Fernando Eduardo Da Silva, um brasileiro de 29 anos que vive na Irlanda, declarou-se culpado em Dublin por envolvimento com cocaína e ecstasy, segundo relatos públicos do tribunal. Ele foi descrito como motorista de rickshaw e também entregador, e o caso ganhou destaque por fazer parte de um padrão mais amplo de prisões ligadas a drogas envolvendo alguns motoristas de rickshaw em Dublin.
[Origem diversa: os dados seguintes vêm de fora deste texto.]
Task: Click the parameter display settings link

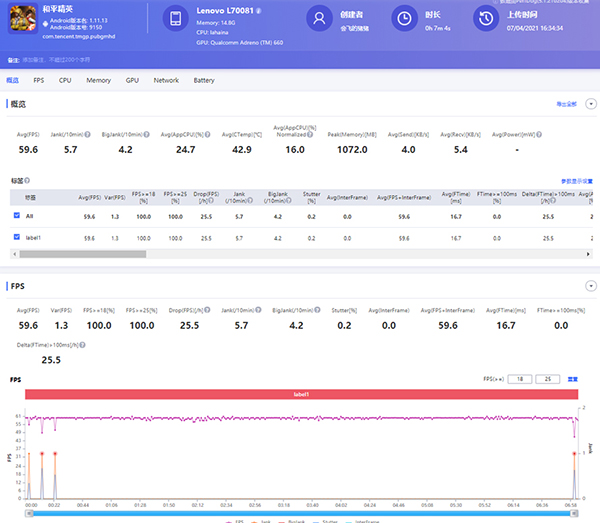Action: 578,181
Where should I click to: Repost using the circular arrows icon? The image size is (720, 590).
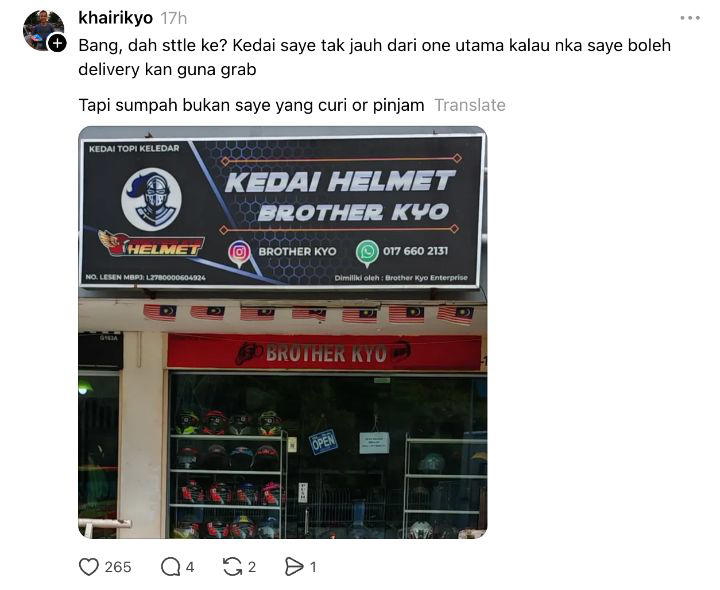click(x=232, y=567)
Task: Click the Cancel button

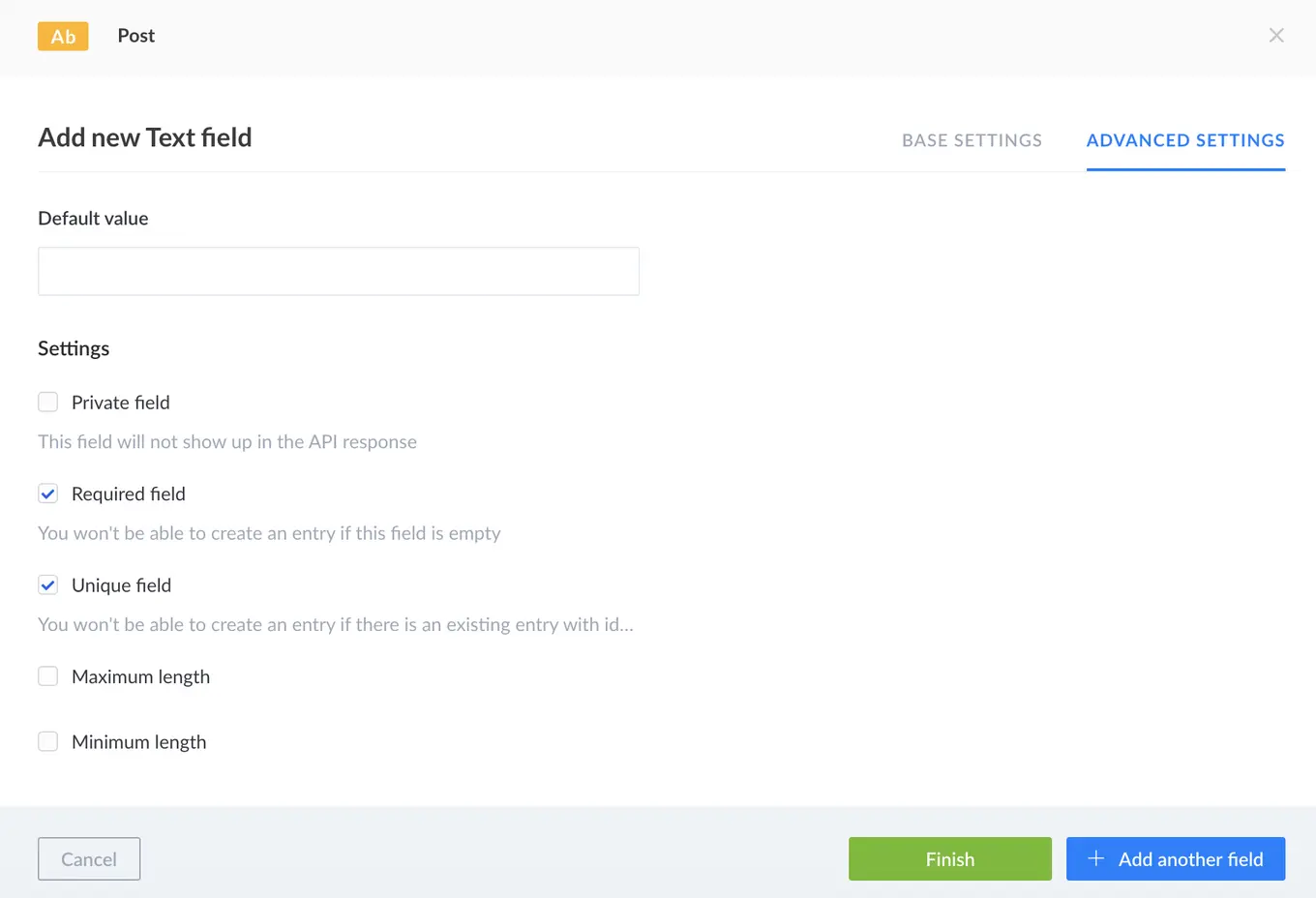Action: [x=88, y=858]

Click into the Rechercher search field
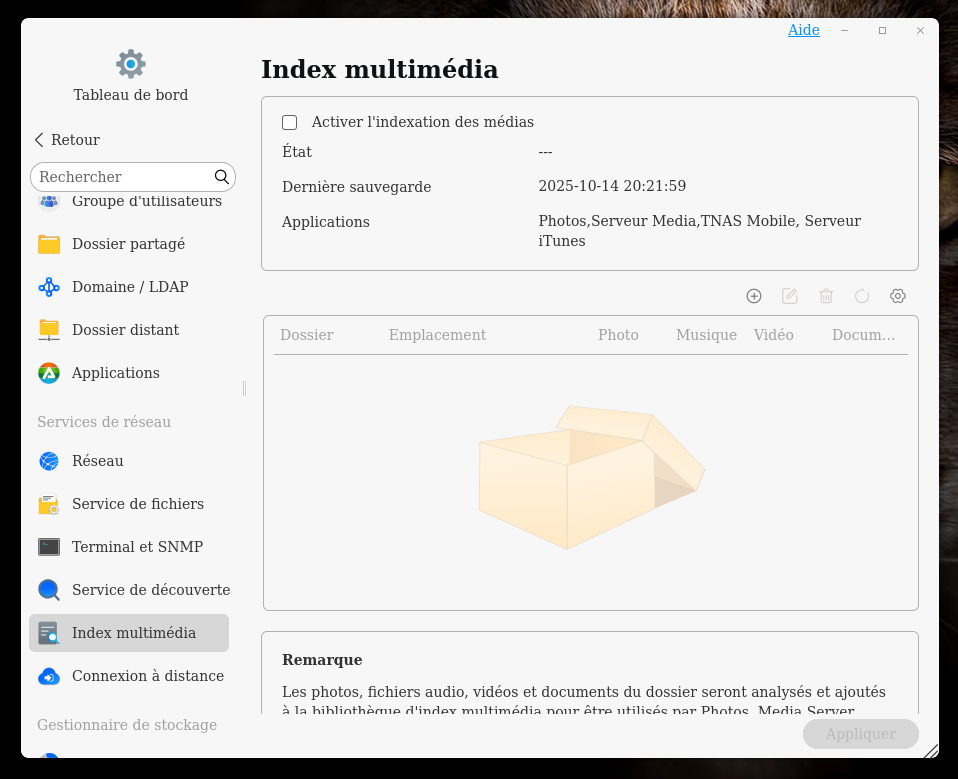pos(120,177)
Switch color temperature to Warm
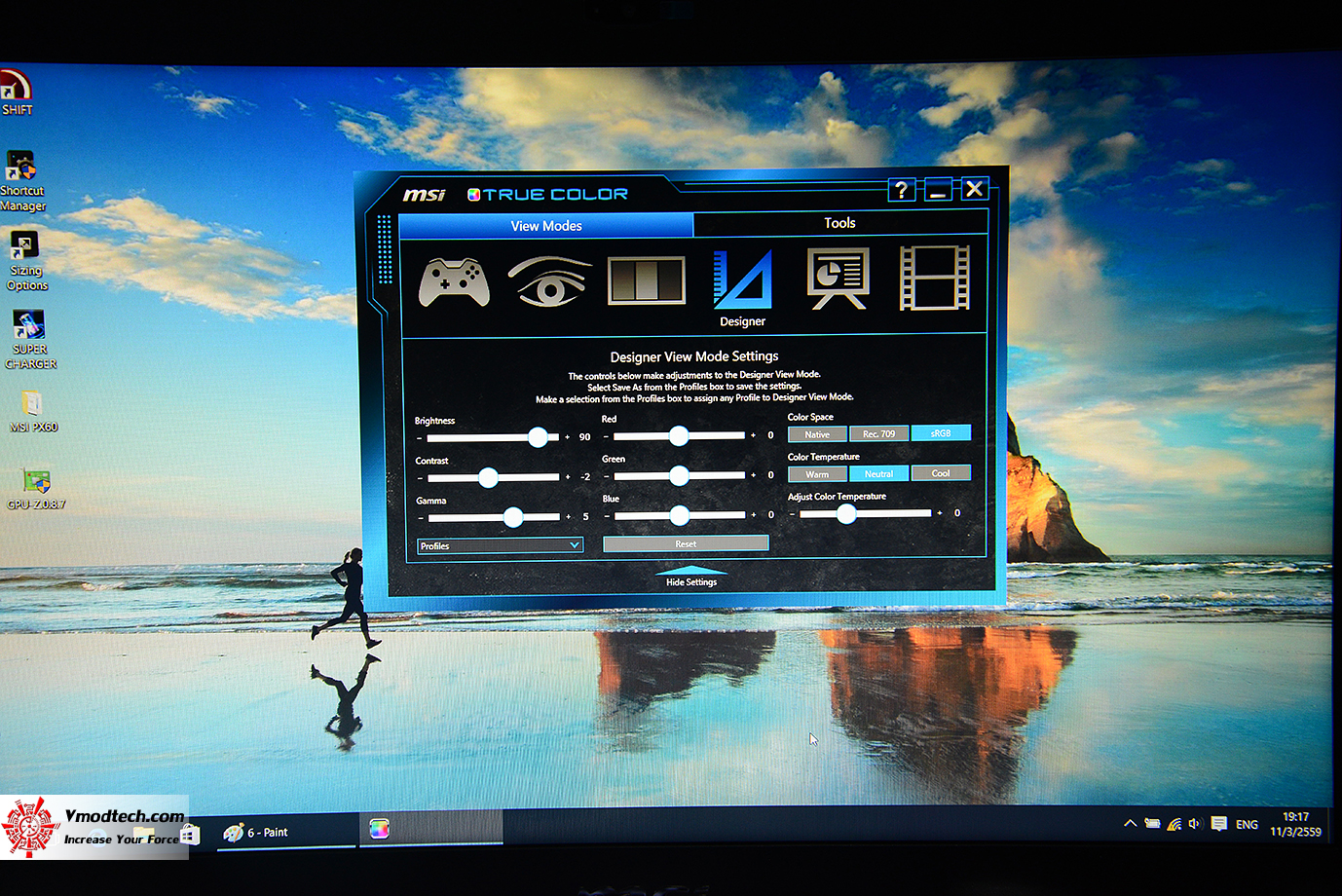Viewport: 1342px width, 896px height. [817, 473]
Esse padrão não é novo. A RTÉ informou em 2018 que a Garda havia feito quase 150 prisões de motoristas de rickshaw suspeitos de tráfico de drogas em Dublin ao longo dos 18 meses anteriores, com algumas pessoas sendo presas mais de uma vez. O mesmo relatório afirmou que a Garda vinha observando o problema desde 2016, embora também destacasse que muitos motoristas de rickshaw não tinham qualquer ligação com atividades criminosas.
O problema continuou no ano seguinte. Em 2019, o The Journal relatou que alguns motoristas estavam escondendo drogas em meias e deixando os pacotes em pontos espalhados pelas ruas de Dublin, incluindo cocaína, cetamina, cannabis e ecstasy. A cobertura mostrou como esse tipo de comércio foi se adaptando à pressão policial, com pequenas quantidades escondidas em locais públicos e negociações ocorrendo em áreas movimentadas do centro da cidade.
O caso de Da Silva deve ser visto nesse contexto. Trata-se de um exemplo recente de um problema que apareceu várias vezes na cena noturna e no setor de transporte de Dublin, em que uma pequena parcela de motoristas foi ligada à venda de drogas em nível de rua. O panorama maior importa: embora as manchetes foquem em prisões individuais, a cobertura mostra um desafio policial de longa duração, e não um episódio isolado.